Mas só vale em Santos?
Por enquanto, sim. A lei é municipal. Não existe uma regra federal que defina um número máximo de horas para deixar o pet sozinho.
A legislação nacional fala em “dever de guarda responsável”, mas sem um limite de tempo fixo.
Outras cidades, porém, já começaram a se movimentar. Vitória (ES) tem regra parecida com limite de 48 horas.
E no Congresso Nacional existem projetos em discussão propondo punições mais duras para abandono temporário em todo o país.
O que vale no resto do Brasil: segundo o advogado Guilherme Gama, especialista em direito animal, o fato de deixar o pet sozinho não é, por si só, ilegal.
“A relevância jurídica surge quando a ausência gera negligência, desamparo ou sofrimento.” Ou seja: se o animal passar mal, ficar sem água ou for encontrado em situação de risco, o tutor pode responder por maus-tratos independentemente de onde more.
Vai viajar? O que fazer com o pet
A lei de Santos funciona mais como um alerta do que como uma armadilha.

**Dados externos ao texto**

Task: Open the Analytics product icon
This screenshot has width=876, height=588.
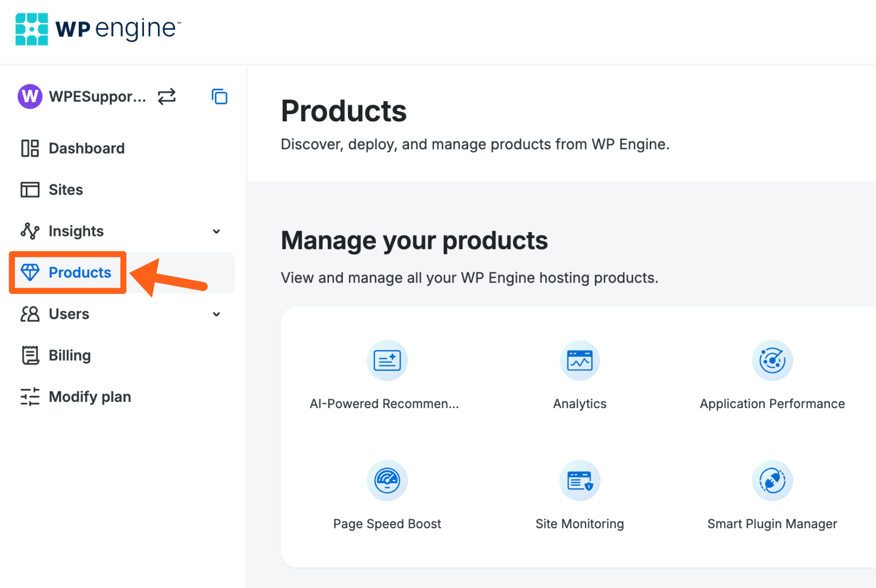Action: click(x=579, y=361)
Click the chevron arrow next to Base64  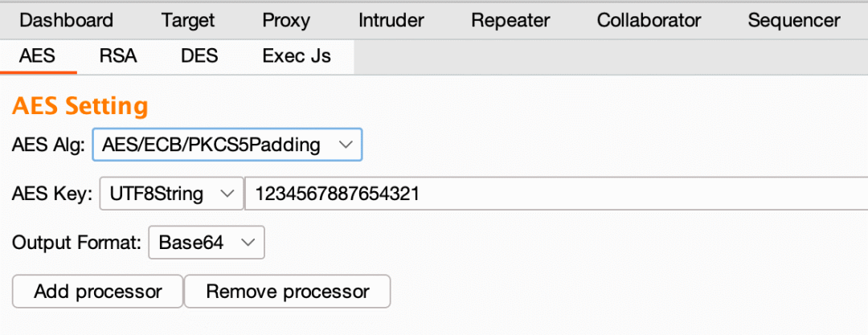(248, 242)
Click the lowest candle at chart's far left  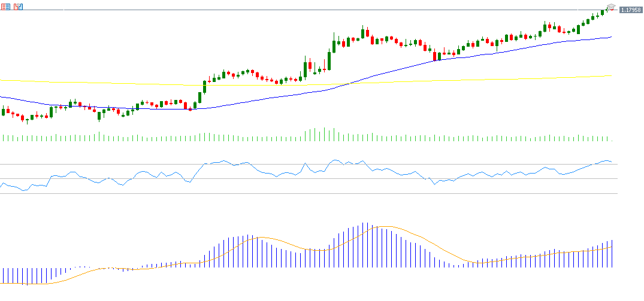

A mensagem é simples: se vai sair de casa por mais de um dia, arrume alguém pra cuidar do animal. As opções mais comuns:
- Pet sitter: alguém que vai até a casa alimentar, dar água e fazer companhia
- Hotel ou creche para pets: existem opções em praticamente todas as cidades médias e grandes
- Deixar com alguém de confiança: familiar, amigo, vizinho
- Câmeras e alimentadores automáticos: ajudam, mas não substituem a presença humana por longos períodos
O ponto é que ter pet é compromisso diário. E a tendência, pelo que se vê em Santos e em outras cidades, é que cada vez mais lugares passem a cobrar isso na lei.